### SELECTION

☆ ☆ ☆ ☆

So it is that under California practice a suit brought in the common name of the partnership or brought by fewer than all the partners is demurrable on either of the equally appropriate grounds of lack of plaintiff’s legal capacity to sue or of defect or non-joinder of parties plaintiff. Ginsberg Tile Co. v. Faraone, supra, 99 Cal.App. at pages 384-386, 278 P. at pages 867-868. But such an objection must be interposed by demurrer at the very outset of the action or it is considered waived. Ibid; see also Engineering Service Corp. v. Long-ridge Investment Co., 1957, 153 Cal.App. 2d 404, 421, 314 P.2d 563, 573-574.

It thus appears that the substantive problem at bar cannot be answered by reference to California law because California practice and procedure effectively prevent this problem from ever arising, for under California rules of party joinder (or capacity to sue), a suit on a partnership claim can never be prosecuted either in the common name of the partnership or by fewer than all the partners.

So necessity and policy combine to dictate that the question whether this federal court action on a federally-created partnership claim can be maintained be decided on the basis of “federal law * * [fashioned] from the policy of our national [antitrust] laws.” Textile Workers Union v. Lincoln Mills, 1957, 353 U.S. 448, 456, 77 S.Ct. 912, 918, 1 L.Ed.2d 972. This follows not only because the law of the State in which the partnership was created and transacted business can be of no aid, but also because the problem here concerns the enforcement in a federal court of a right created by the Congress; and federal law, not state law, must control in determining the rules governing enforcement in federal courts of rights and remedies created by federal statutes. Holmberg v. Armbrecht, 1946, 327 U.S. 392, 66 S.Ct. 582, 90 L.Ed. 743; Sola Elec. Co. v. Jefferson Elec. Co., 1942, 317 U.S. 173, 63 S.Ct. 172, 87 L.Ed. 165; Local 19, Warehouse Union v. Buckeye Cotton Oil Co., 6 Cir., 1956, 236 F.2d 776, 780-781, certiorari denied, 1957, 354 U.S. 910, 77 S.Ct. 1293, 1 L.Ed.2d 1428; see Textile Workers Union v. Lincoln Mills, supra, 353 U.S. 448, 77 S.Ct. 912, 1 L.Ed.2d 972.

☆ ☆ ☆ ☆

### RECORDED INFORMATION

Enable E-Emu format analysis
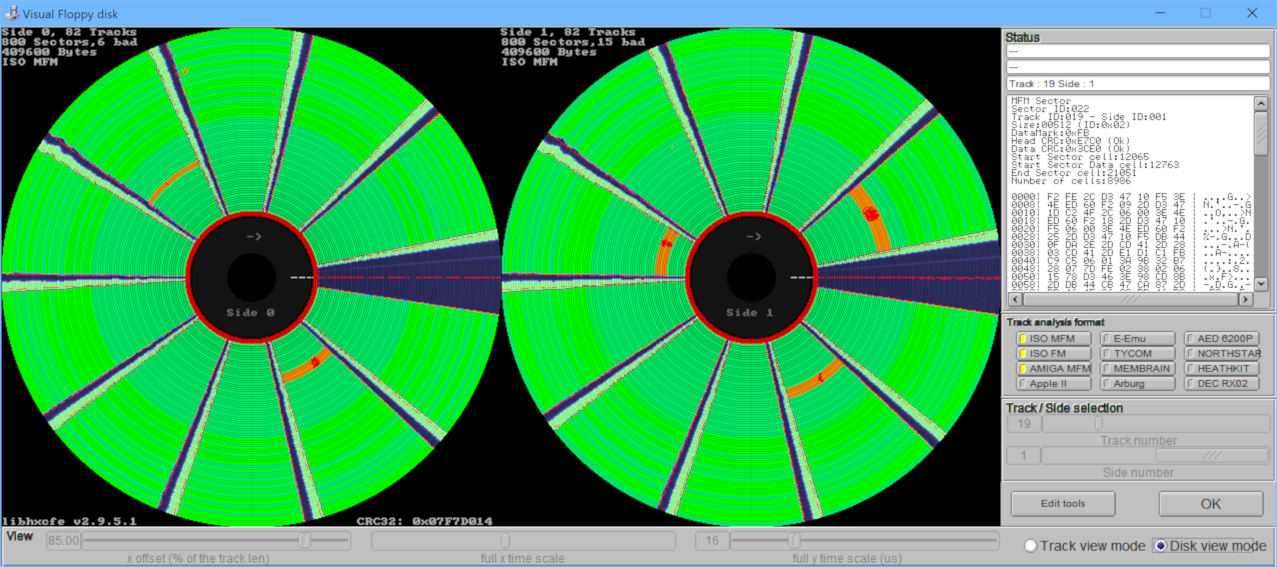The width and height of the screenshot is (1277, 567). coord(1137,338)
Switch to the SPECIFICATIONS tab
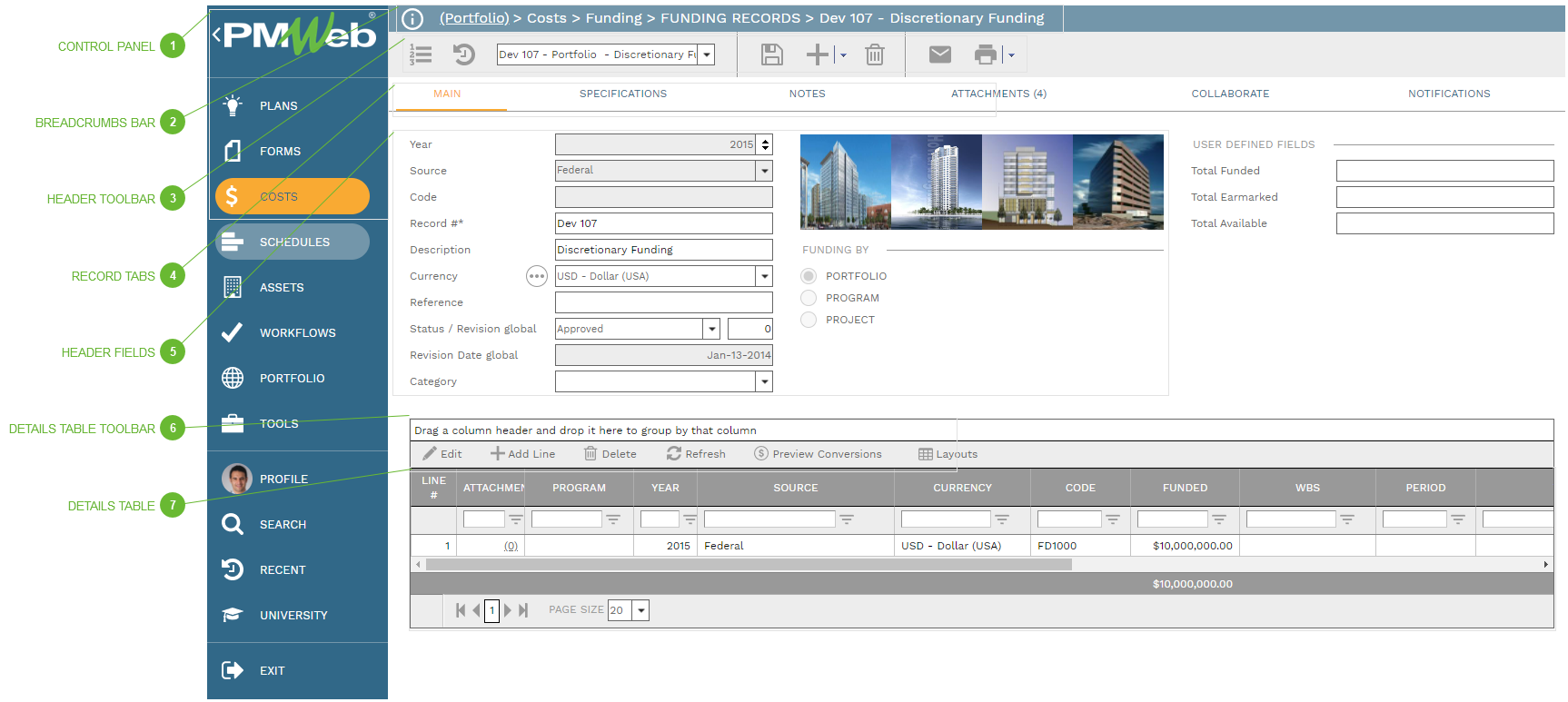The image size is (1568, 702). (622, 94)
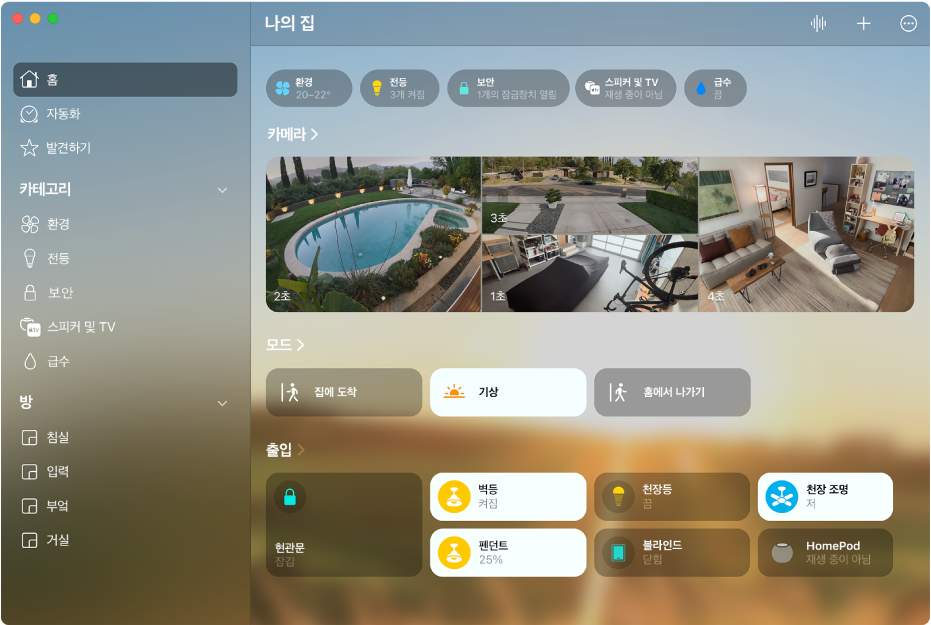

☆ ☆ ☆ ☆

### EXERCISE REQUIREMENTS
1. According to the passage on partnership lawsuits, how and when must an objection to a suit brought in the partnership's common name be raised under California practice, and what happens if it is not?
2. Pick up the passage on partnership lawsuits after its last sentence and keep writing.
The material plays no part in what follows.

### EXPECTED RESULTS
1. It must be raised by demurrer at the very outset of the action, or it is considered waived.

2.
“It is familiar doctrine that the prohibition of a federal statute may not be set at naught, or its benefits denied, by state statutes or state common law rules. * * * When a federal statute condemns an act as unlawful the extent and nature of the legal consequences of the condemnation, though left by the statute to judicial determination, are nevertheless federal questions, the answers to which are to be derived from the statute and the federal policy which it has adopted. To the federal statute and policy, conflicting state law and policy must yield.” Sola Elec. Co. v. Jefferson Elec. Co., supra, 317 U.S. at page 176, 63 S.Ct. at page 173, 87 L.Ed. 165.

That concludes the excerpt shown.